Manesse Bibliothek der Weltliteratur, published in 1977
Joseph Conrad (1857-1924) is born Józef Teodor Konrad Korzeniowski in a Polish region that was then part of the Russian Empire and is now part of the Ukraine. Although Polish is his mother tongue and he speaks excellent French from early on in his life, he writes his great novels and stories in English, and becomes known as one of the most influential English authors of the 19th and 20th century.
In his life Conrad is driven by two great passions: seafaring and writing. He spends almost 20 years of his life at sea, working on French and British merchant ships. This life experience forms the horizon of many of his novels and short stories, in which the sea often takes centre stage, as in this collection of novellas put together by Manesse. “The Tremolino”, which is “a piece of autobiography” according to Fritz Güttinger, shows how closely his life and his fiction are intertwined. “Because of the Dollars” builds on Conrad’s visits to the Malay islands and “The Secret Sharer” fictionally explores how a young captain finds his place in the ship’s hierarchy.

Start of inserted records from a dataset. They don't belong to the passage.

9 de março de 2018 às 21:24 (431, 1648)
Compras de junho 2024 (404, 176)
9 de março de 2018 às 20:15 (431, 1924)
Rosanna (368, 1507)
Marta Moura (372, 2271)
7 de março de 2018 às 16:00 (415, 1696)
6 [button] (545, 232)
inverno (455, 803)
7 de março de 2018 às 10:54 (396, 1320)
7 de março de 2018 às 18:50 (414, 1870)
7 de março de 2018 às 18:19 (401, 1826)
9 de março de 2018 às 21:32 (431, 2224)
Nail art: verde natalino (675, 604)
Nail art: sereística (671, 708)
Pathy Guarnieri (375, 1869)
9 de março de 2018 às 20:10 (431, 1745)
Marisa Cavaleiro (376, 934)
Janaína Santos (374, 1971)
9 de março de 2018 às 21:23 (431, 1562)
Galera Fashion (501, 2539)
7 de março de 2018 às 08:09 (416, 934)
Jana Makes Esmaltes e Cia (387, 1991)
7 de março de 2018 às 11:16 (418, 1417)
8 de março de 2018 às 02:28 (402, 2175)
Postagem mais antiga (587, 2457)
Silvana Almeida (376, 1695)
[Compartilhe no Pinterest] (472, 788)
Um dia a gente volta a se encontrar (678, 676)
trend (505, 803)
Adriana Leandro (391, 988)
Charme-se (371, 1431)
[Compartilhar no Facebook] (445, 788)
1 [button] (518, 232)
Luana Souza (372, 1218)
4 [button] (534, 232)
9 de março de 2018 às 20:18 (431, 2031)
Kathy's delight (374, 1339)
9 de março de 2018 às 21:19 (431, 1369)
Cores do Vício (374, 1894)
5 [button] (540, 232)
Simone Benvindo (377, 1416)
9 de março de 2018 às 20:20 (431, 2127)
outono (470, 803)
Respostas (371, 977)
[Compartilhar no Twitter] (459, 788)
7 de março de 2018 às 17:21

The problems which such conceptual proximity or even a confusion of historical author and his work can cause are best exemplified by what is probably his most famous novella, “Heart of Darkness”. Very few other literary works in the late 20th century have engendered controversies on a comparable scale. In the novella, the British sailor Marlowe recounts his adventurous but equally terrifying expedition to the Congo, which bewitches fictive listeners and reader alike. The journey leads Marlowe deeper and deeper into the African continent, the impenetrable jungle, the metaphorical “heart of darkness”. In the encounter with the colonised black population of this strange continent, the white Westerner also encounters himself, confronted with the “brutish other” he is thrown back on his own animalistic nature. Through carefully crafted metaphors of light and darkness Conrad’s brilliant tale explores the legitimacy of imperialism as well as narratives about civilisation and progress.
His idiosyncratic syntax is often opaque, his words elusive, their meaning, like that of the metaphorical heart of darkness, can never fully be grasped. This complexity and ambiguity are uniquely beautiful and deservedly elevate Conrad to the rank of world literature, as some critics claim. Others, however, harshly criticize the racist world view of the work, which cannot, as they say, be erased by beautiful words alone. Since the now-famous lecture of Nigerian poet Chinua Achebe in 1975 about racism in “Heart of Darkness”, at the latest, scholars are fiercely debating: Was Conrad a racist or wasn’t he? Should a great author be able to rise above the values and world views of his time or is that an impossible demand? Can literature be appreciated as art even if its contents are racist? Both points of view are legitimate. When he declares that he doesn’t want his humanity denied by a novella, Chinua Achebe’s voice must be heard. But Hanna Arendt also has a point when she finds that literary works, like those by Conrad, are perhaps better suited to evoke the horrors of racism and imperialism than historical or political writings.